■ What to do
• A. Write out everything in the WordPress ticket thread from "I agree it would" down to "and get_lastcommentmodified()".
• B. Decide whether each statement below agrees with the WordPress ticket thread. Answer yes or no for each and quote the words of the thread that settle it.
(i) The slow query log under analysis lists queries that run longer than 2 seconds.
(ii) get_lastcommentmodified() is handled differently from get_lastpostmodified() in the feed templates.
(iii) The current code returns the correct value for most category and tag feeds.
• C. Extend the WordPress ticket thread with the next part, starting after its final comment.

■ Source text
__________

If feeds are the only users of this unoptimized function, and by resolving that ticket you can deprecate it, then by all means, I'll be glad to remove the unnecessary index I added to our db. However, if it's only going to solve it for feeds but other places in the code may still use it, then the index should be put in place.
Either way, hopefully this saga comes to its end in 4.2.
#24
@
10 years ago
It's the case if a cursory search is anything to go by.
get_lastpostmodified()
is used once in each feed template file over in wp-include, and another time in the wp-include/class-wp.php to create an ETag for post feeds.
get_lastcommentmodified()
gets an identical treatment.
#25
in reply to:
↑ 22
@
10 years ago
Replying to Denis-de-Bernardy:
In essence, rather than serving the absolute last modified, we could fetch the posts or comments that appear in a feed, and then simply loop through the array to find their last modified date (which would then indeed concern that specific feed, and that only, solving this ticket and #4575 in one go).
I agree it would be much better if we used the last modified date of the data we have actually queried, rather than the last modified date of all posts/comments in the database. As far as I can see, the current code will presently return the wrong value for most category, tag and custom post type feeds (see also #22742).
Having queried the data, a simple loop around the post objects in memory will almost certainly be much faster than querying the database for a second time, regardless of which columns are indexed.
This seems do-able for the calls to get_lastpostmodified()
and get_lastcommentmodified()
in the various feed templates. Unfortunately, these functions are also used to generate the HTTP headers Last-Modified
and ETag
for feeds and which are output before we have even run the main query.
What do you think? Is there a safe and efficient way of generating those HTTP header values?
See also #13066.
#28
@
6 years ago
- Keywords bulk-reopened added
Hi there,
Just to add something from what I'm seeing. We're running a large multi-tenanted WordPress setup (all on close to the latest 4.x versions at the moment). I've been analyzing the slow query log (showing queries longer than 2 secs on a large but busy MySQL RDS instance).
This query is by far and away the worst culprit across all my databases. It is doing a Table Scan of often over 100,000 rows, sometimes taking 20 seconds or so. Of the top 100 slowest query on my instance today for example (running about 60 databases), rougly 70% of the slowest queries where this one.
From my point of view, it is certainly worth a dedicated index if this query is needed.

__________

(Dataset entries)
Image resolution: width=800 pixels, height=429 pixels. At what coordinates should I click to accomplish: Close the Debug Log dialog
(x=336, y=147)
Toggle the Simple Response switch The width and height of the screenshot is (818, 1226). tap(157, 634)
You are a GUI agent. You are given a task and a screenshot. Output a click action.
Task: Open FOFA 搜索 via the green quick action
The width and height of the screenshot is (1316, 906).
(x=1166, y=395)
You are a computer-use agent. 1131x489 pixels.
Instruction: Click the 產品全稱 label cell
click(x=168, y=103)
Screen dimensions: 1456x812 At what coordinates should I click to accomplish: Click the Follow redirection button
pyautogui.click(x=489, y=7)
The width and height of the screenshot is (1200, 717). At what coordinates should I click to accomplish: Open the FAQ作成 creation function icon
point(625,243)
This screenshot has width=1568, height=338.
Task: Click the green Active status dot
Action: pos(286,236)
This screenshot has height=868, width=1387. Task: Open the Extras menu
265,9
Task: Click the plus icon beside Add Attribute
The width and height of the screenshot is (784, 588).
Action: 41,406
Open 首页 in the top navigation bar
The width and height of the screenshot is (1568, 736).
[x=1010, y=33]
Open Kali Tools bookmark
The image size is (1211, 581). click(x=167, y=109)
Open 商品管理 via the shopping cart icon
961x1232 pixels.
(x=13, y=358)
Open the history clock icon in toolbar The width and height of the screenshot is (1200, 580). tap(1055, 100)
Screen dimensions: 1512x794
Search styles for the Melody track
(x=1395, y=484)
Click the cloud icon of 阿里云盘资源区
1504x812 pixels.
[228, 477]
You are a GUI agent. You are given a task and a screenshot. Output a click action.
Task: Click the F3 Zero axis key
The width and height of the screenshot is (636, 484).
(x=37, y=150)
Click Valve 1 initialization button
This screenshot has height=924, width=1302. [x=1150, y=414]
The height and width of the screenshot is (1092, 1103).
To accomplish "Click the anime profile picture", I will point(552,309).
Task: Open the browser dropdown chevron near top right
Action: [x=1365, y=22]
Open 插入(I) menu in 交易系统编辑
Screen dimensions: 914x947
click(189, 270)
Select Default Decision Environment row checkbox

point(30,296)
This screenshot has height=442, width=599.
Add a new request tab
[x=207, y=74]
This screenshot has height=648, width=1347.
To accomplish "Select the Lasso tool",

__________

■ Answer list
• A.
I agree it would be much better if we used the last modified date of the data we have actually queried, rather than the last modified date of all posts/comments in the database. As far as I can see, the current code will presently return the wrong value for most category, tag and custom post type feeds (see also #22742).
Having queried the data, a simple loop around the post objects in memory will almost certainly be much faster than querying the database for a second time, regardless of which columns are indexed.
This seems do-able for the calls to get_lastpostmodified()
and get_lastcommentmodified()

• B.
(i) Yes: "showing queries longer than 2 secs"
(ii) No: "gets an identical treatment."
(iii) No: "the current code will presently return the wrong value for most category, tag and custom post type feeds"

• C.
#29
@
5 years ago
Same issue here. This functionality doesn't behave well with large post tables (in our case 300k+ posts).
There are two changes I'd love to see in post.php
:
get_lastpostmodified
has a pre and after filter, where especially the pre filter is useful as it allows to provide different data, instead of running this extremely slow query. get_lastpostdate
sadly doesn't provide such functionality.
Worse is the issue in _get_last_post_time
where when $timezone
is set to Blog
it selects the value of either post_date
or post_modified
, which at least for post_date would use the index type_status_date
on wp_posts, but then orders by post_{$field}_gmt
which skips the index.
#30
@
5 years ago
Still horribly slow in WordPress 5.2.3:
# Query_time: 2.345178 Lock_time: 0.000041 Rows_sent: 1 Rows_examined: 542040
SELECT post_date_gmt FROM wp_posts WHERE post_status = 'publish' AND post_type IN ('post', 'page', 'attachment') ORDER BY post_date_gmt DESC LIMIT 1;
The same result, but 4 times faster (but still slow: 0.65 sec):
SELECT MAX(post_date_gmt) FROM wp_posts WHERE post_status = 'publish' AND post_type IN ('post', 'page', 'attachment');
#31
in reply to:
↑ 7
@
5 years ago
- Keywords bulk-reopened removed
- Owner set to SergeyBiryukov
- Status changed from new to reviewing
This ticket was mentioned in PR #2805 on WordPress/wordpress-develop by mukeshpanchal27.
2 years ago
#33
Trac ticket: https://core.trac.wordpress.org/ticket/15499
#34
@
2 years ago
- Description modified (diff)
Hi there!
@simonwheatley PR updated against the Trunk version can you please test if it works for you?
@SergeyBiryukov is this ticket is in your to-do list? Do you think it will marge in the upcoming release?
#35
@
2 years ago
Before the index
# Query_time: 20.442996 Lock_time: 0.000056 Rows_sent: 1 Rows_examined: 214661 # Rows_affected: 0 Bytes_sent: 139 SET timestamp=1660498161; SELECT post_modified_gmt FROM ***_posts WHERE post_status = 'publish' AND post_type IN ('post', 'page', 'attachment') ORDER BY post_modified_gmt DESC LIMIT 1;
These 20sec droped to only 0.4sec after applying index.
This ticket was mentioned in PR #3117 on WordPress/wordpress-develop by mukeshpanchal27.
2 years ago
#36
Trac ticket: https://core.trac.wordpress.org/ticket/15499
@mukesh27 commented on PR #3117:
23 months ago
#37
Ping @SergeyBiryukov @costdev @craigfrancis for review.
@mukesh27 commented on PR #3117:
22 months ago
#38
The DB performance has been run both before and after the patch. This is the outcome: https://docs.google.com/spreadsheets/d/1o_sALzt-OvpDs7Cba14Ib8Yrz-zeO5UmrM4OCd-65tE/edit#gid=0 of the analysis across various WordPress setup post sets.
You can access the analysis' findings at https://docs.google.com/spreadsheets/d/1o_sALzt-OvpDs7Cba14Ib8Yrz-zeO5UmrM4OCd-65tE/edit#gid=198509179. This demonstrates unequivocally that we significantly improve query executions for medium- to large-sized sites.
For a review, ping @dd32.
craigfrancis commented on PR #3117:
22 months ago
#39
Taking a quick look at this, I think it's a good addition, but I will note that I'm not overly familiar with this query.
As to removing the call to get_lastpostdate()
, I'm fairly sure nacin is right, and post_date_gmt
shouldn't be greater than post_modified_gmt
... but, this change does mean "get_lastpostdate" filter won't be called, which I don't think it will be a problem, but it's worth noting.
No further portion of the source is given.